Immediately I bristle at the notion that Microsoft can make these things better than those who specialize in it. I immediately think about all the monopoly issues that may arise, especially if Microsoft toes the line too far (particularly in Europe) and prevents competing products from being installed.
But the more I think about it, the more I truly think they have a good approach. The average consumer couldn’t give two rat asses about needing third-party antivirus, firewalls, email spam blockers, a secure web browser with pop-up blocker and decent enough features for your average middle-aged worker or teenage myspace rat (now displacing mall rats). When I buy a car, I might add on little package deals like ABS and Airbags, but I certainly don’t have to shop at Sears and pick from multitudes of vendors and pray I pick something compatible that does that job I want.

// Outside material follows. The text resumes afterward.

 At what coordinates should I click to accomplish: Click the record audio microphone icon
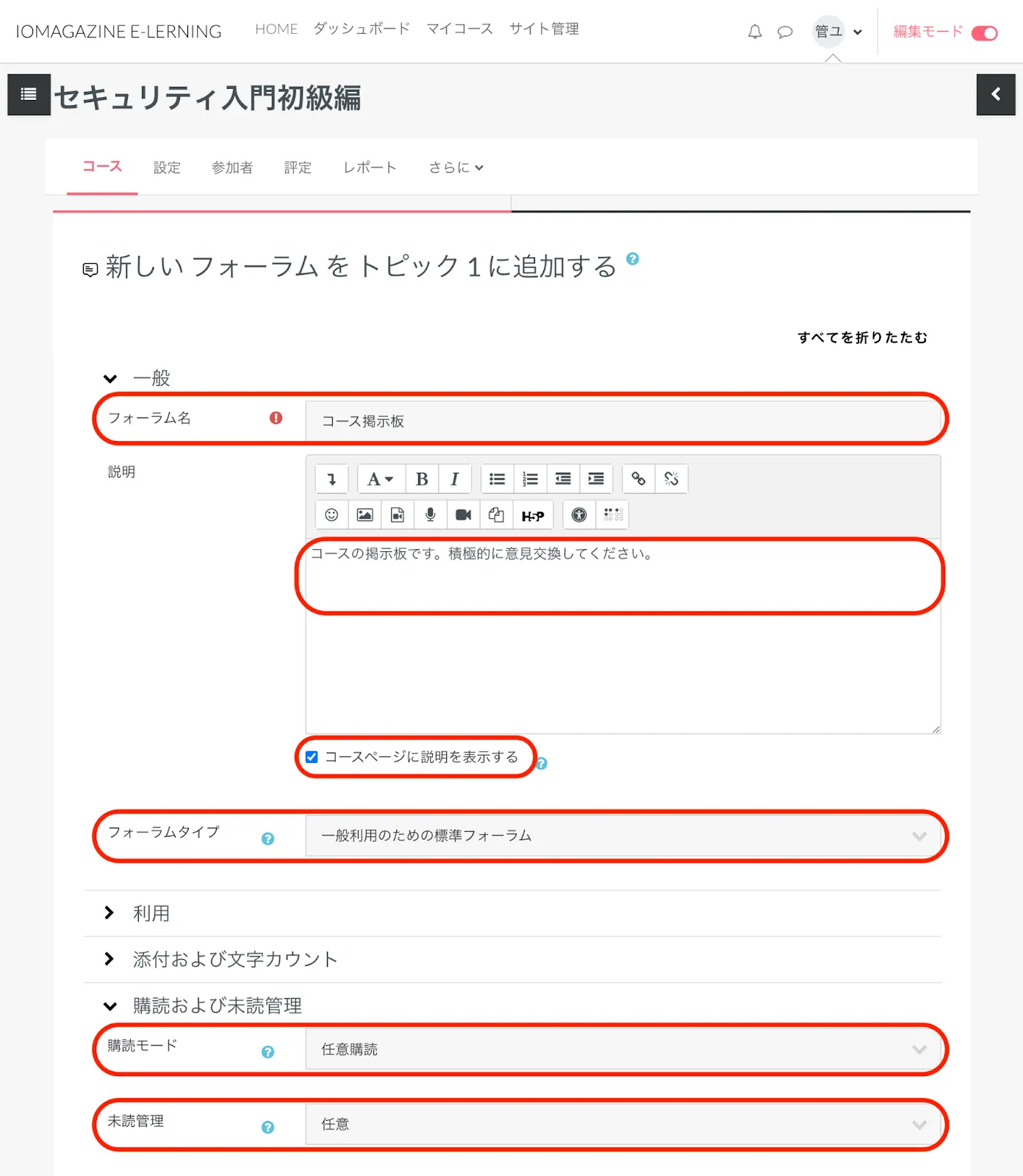tap(431, 514)
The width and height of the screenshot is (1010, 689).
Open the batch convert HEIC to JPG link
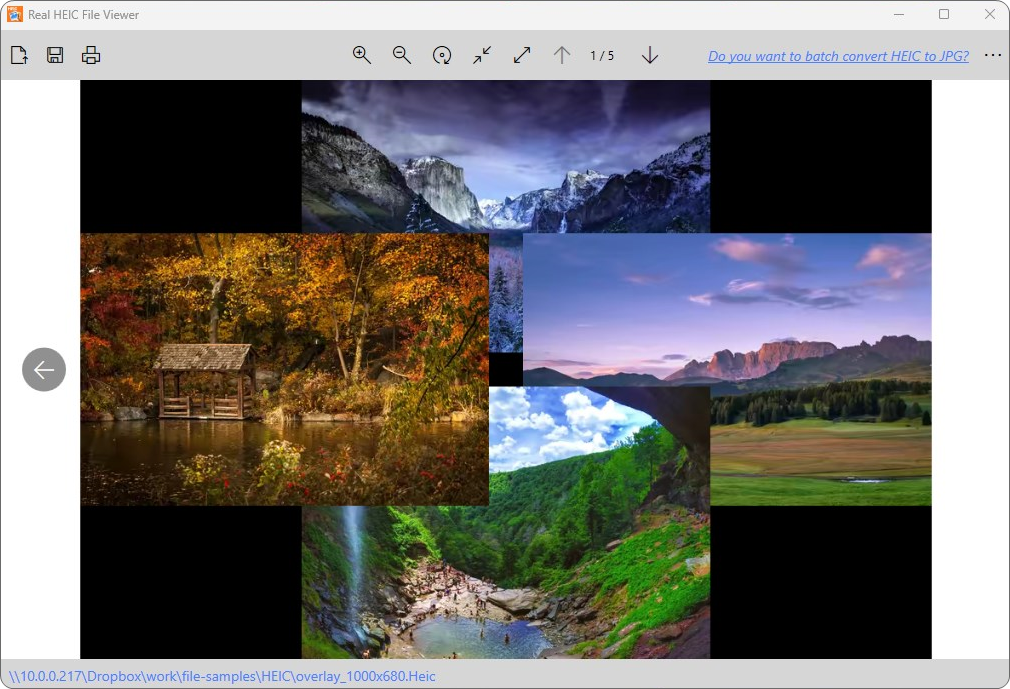click(838, 56)
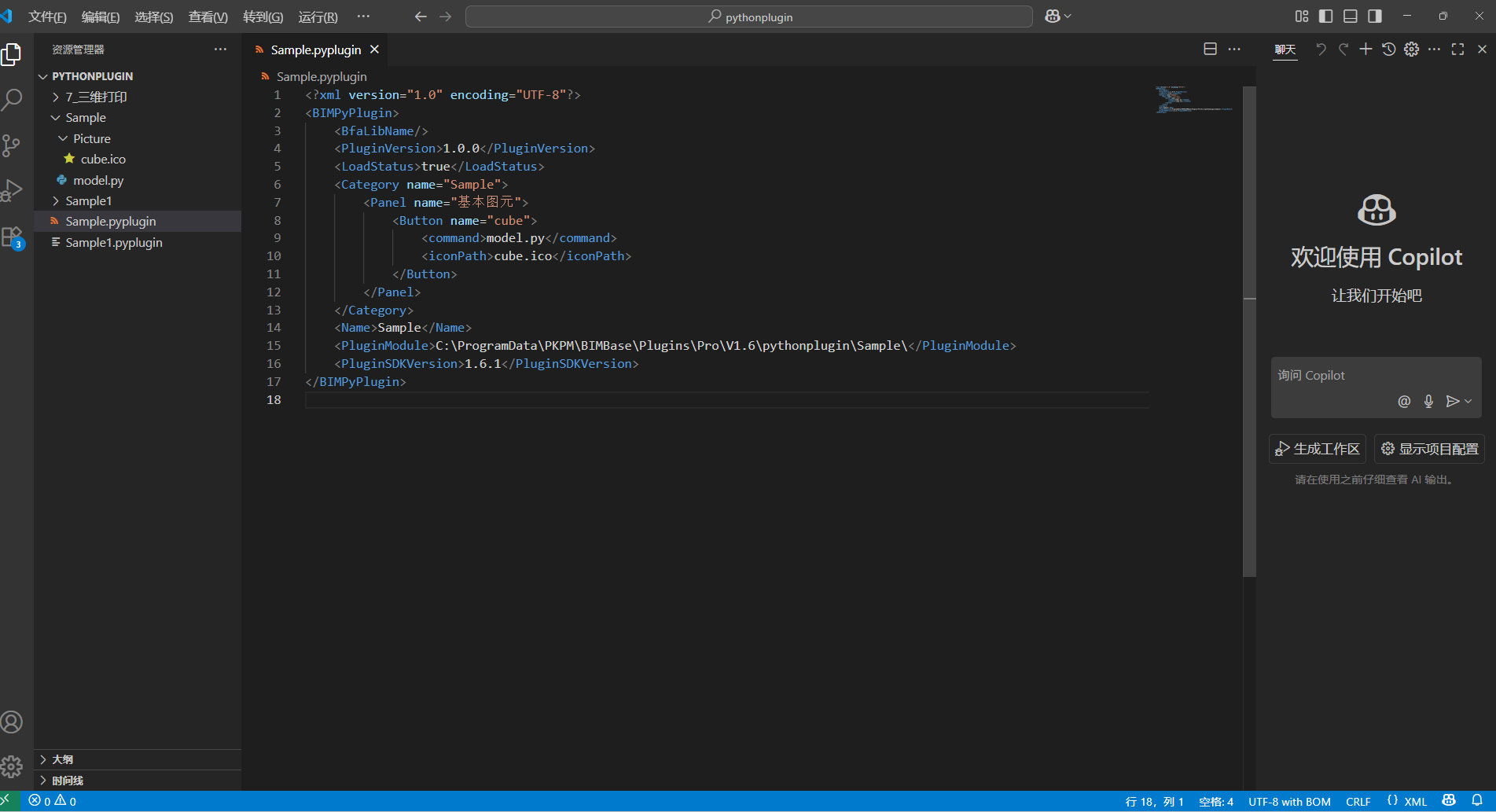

Consumers just want things to work with as much security as can be put in without getting too anal about it. This is the niche the Mac has enjoyed for quite some time: elegant simplicity and usability. Microsoft needs security in their OS, and they really cannot get away with just letting third-party software makers do the hard work they should be doing. Not only is it a bad long-term approach, but it also stymies the average consumer who doesn’t want to constantly tinker with firewall settings and spyware scans and keeping up to date with 6 different programs and pay for those upgrades every other year…they just want it to work.
We just want it to work, not overpower out lives with complexity (like the VCR clock), and not be a completely leaky hole. Security holes will always exist, especially in the market leader, but let’s get serious about what the future is. So far, that future still has Microsoft on the forefront, even if I think Vista is going to be ugly, complex, large, buggy, and still clinging to that old underlying architecture and assumptions that made Windows 98 and XP bad. But hey, they’re moving in the right direction and once that big ship gets turned the right way and starts plowing along, they’ll do some more great things.
In the meantime, I’ll stick to older Windows OS and Linux and pine for a Macbook in the near future.